今回、その障壁をクリアしつつある中国製のAR(Augmented Reality)グラス「Nreal Light」を紹介する。Nreal Lightは中国Nreal(エンリアル)が開発し、2020年に発売したARグラスである。単体では動作せず、スマートフォンに接続して使用するタイプだ。
本製品がクリアした障壁は、まず価格である。本製品は600米ドルで、日本ではauオンラインショップにて6万9799円(税込み)で購入できる。米Microsoft(マイクロソフト)の「HoloLens 2」など、これまでのARデバイス製品の価格は数十万円の設定が多く、簡単に手が届く商品ではなかった。次にデザインである。外観は少々分厚いサングラス程度になり、装着して外を歩いても周囲から浮かないようになった。
5枚の基板をメガネに詰め込む
搭載する主要部品は、基板が計5枚あるものの、ディスプレーやモーションセンサーなど、スマートフォンなどに比べるとわずかである。今やモバイル機器の標準装備となっている無線LANやBluetoothも搭載していない。ツル部分には、両耳に当たる部分にスピーカーが1つずつ搭載されている。
メイン基板はレンズ上部、装着時に額に当たる付近に搭載されている。空間認識と自己位置推定を行うためのカメラ画像処理や、ディスプレー表示のためのICはあるものの、メインの計算処理などを行うアプリケーションプロセッサーなどは搭載しておらず、接続するスマートフォンがその役割を担う。

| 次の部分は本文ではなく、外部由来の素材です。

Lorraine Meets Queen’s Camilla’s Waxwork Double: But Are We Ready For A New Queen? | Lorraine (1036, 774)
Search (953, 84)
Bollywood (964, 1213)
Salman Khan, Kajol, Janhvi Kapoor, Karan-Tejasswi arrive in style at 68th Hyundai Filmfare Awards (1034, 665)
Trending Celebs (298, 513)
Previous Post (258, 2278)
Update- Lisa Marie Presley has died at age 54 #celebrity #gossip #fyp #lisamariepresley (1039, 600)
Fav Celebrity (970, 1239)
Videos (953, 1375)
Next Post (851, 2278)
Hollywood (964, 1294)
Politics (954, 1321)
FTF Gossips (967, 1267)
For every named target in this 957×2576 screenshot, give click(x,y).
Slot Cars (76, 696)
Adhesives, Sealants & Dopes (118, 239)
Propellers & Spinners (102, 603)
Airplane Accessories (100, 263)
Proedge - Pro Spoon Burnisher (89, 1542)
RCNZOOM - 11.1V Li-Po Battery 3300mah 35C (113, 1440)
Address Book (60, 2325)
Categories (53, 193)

メイン基板A面中央には伊仏合弁STMicroelectronics(STマイクロエレクトロニクス)のマイクロコントローラー「STM32F413G6」を搭載。A面右にある大きなICはメーカー不明のUSBドライバーIC「0V00580-B21G-1C」を搭載する。B面にはディスプレー接続用のコネクターが2つある。
左耳用ツルに内蔵された基板のA面には中国Lontium SemiconductorのType-C/DP1.2 to Quad-port LVDSトランスミッター「LT7211B」を搭載。B面には、メイン基板を接続するためのコネクターがある。
このコネクターは、一昔前の“ガラケー”でディスプレー接続用に使われていたのと同じものだ。左耳用ツルの基板にはスマートフォンと接続するためのケーブルが取り付けられており、スマートフォンから映像信号をメイン基板に伝送する役割を担うとみられる。
右耳用ツルに内蔵された基板は、A面に台湾Realtek Semiconductor(リアルテック・セミコンダクター)のオーディオ処理IC「ALC5684」と「ALC5672」を搭載する。B面にはボリュームスイッチが搭載されていた。
残り2枚の基板はセンサー基板である。1つは、近接センサーを搭載した基板で、メインフレームの額側に配置され、ARグラスの着脱を認識してディスプレーのオンオフを行う。
もう1枚は、加速度・ジャイロを計測するモーションセンサーを搭載したIMUセンサー基板で、メインフレームの外側に配置され、ARグラスの傾きや動きを検出する。